Roblox says is not exploiting kids, just helping teens that might need it

Mike Powers


In context: After nearly 20 years on the market, Roblox remains extremely popular. Part of its allure is that users can share games that they created. The platform also allows them to monetize their creations. However, things become complicated when considering the age of those content creators.

Roblox has a monthly player count of over 200 million. A not-so-insignificant portion of these players are teenagers or even younger children, leading to child exploitation accusations. However, Roblox Studio boss Stefano Corazza says the platform stands wrongly accused.

Eurogamer interviewed Corazza at GDC, where the company was showcasing a new set of AI-powered tools. When asked about Roblox’s reputation for child exploitation, Corazza provided some somewhat questionable rebuttals. People can say that Roblox exploits child labor, but Corazza thinks the company offers young gamers the chance to earn money anywhere in the world.

“I can be like 15 years old, in Indonesia, living in a slum,” Corazza said. “And then now, with just a laptop, I can create something, make money and then sustain my life.”

Democratization brought by user-generated content (UGC) always has a flip side to consider, and younger Roblox gamers are also involved in this issue.

Roblox says is not exploiting kids, just helping teens that might need it

Corazza said he has heard from younger Roblox players and claims they don’t express feeling exploited. They see UGC monetization as the “biggest gift” to them. Roblox’s funding to younger and older players now amounts to $1 billion. Most people earning money on the platform are over 18, but Corazza admitted the corporation has hired “some teenagers” (meaning minors) whose creations were enjoyed by millions of players.

Roblox quickly issued a long-winded statement clarifying Corazza’s remarks regarding hiring teenagers. It says it doesn’t hire minors. Instead, it pays content creators within the massive Roblox community to play, program, and learn through the platform regardless of age.
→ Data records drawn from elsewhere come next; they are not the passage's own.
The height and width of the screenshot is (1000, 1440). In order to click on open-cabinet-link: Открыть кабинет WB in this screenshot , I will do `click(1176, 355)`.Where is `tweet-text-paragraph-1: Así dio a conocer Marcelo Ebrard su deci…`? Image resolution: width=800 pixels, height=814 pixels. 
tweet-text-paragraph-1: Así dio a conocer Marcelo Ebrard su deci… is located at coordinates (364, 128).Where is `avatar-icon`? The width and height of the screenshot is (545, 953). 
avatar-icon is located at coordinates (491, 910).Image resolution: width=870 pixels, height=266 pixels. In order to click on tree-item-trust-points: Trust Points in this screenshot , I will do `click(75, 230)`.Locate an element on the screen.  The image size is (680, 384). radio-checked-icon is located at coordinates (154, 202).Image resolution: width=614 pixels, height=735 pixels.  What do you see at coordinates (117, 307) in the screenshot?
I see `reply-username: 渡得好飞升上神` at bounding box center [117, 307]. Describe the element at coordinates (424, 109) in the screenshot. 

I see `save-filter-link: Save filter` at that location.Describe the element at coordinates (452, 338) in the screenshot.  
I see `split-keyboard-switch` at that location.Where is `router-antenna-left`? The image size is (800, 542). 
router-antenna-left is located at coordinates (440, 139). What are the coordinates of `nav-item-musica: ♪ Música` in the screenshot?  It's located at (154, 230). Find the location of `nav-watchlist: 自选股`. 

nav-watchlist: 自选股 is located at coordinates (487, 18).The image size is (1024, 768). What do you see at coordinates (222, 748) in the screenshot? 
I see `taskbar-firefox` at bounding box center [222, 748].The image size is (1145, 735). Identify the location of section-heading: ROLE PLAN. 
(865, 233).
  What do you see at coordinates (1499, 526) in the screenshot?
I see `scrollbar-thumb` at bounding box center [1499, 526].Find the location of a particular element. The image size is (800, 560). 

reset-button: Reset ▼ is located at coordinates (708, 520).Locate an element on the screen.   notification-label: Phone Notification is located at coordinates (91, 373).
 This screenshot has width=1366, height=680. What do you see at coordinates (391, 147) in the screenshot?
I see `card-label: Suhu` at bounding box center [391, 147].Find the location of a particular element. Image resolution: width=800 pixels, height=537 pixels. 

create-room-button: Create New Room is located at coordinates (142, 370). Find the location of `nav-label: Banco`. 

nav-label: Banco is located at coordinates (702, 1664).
You can read the company’s lengthy explanation in Eurogamer’s updated coverage.

Like many other UGC-based platforms, most people creating content on Roblox don’t earn cash. Roblox creators are “paid” in “Robux,” an in-game currency worth $3.50 for every 1,000 Robux.

Establishing a fair exchange rate is difficult because the company charges more for its currency than it pays to reclaim it. Coin packages range from 400 Robux for $4.99 to 10,000 for $99.99. However, no matter how much you purchase, you’ll never see a 1:1 exchange rate.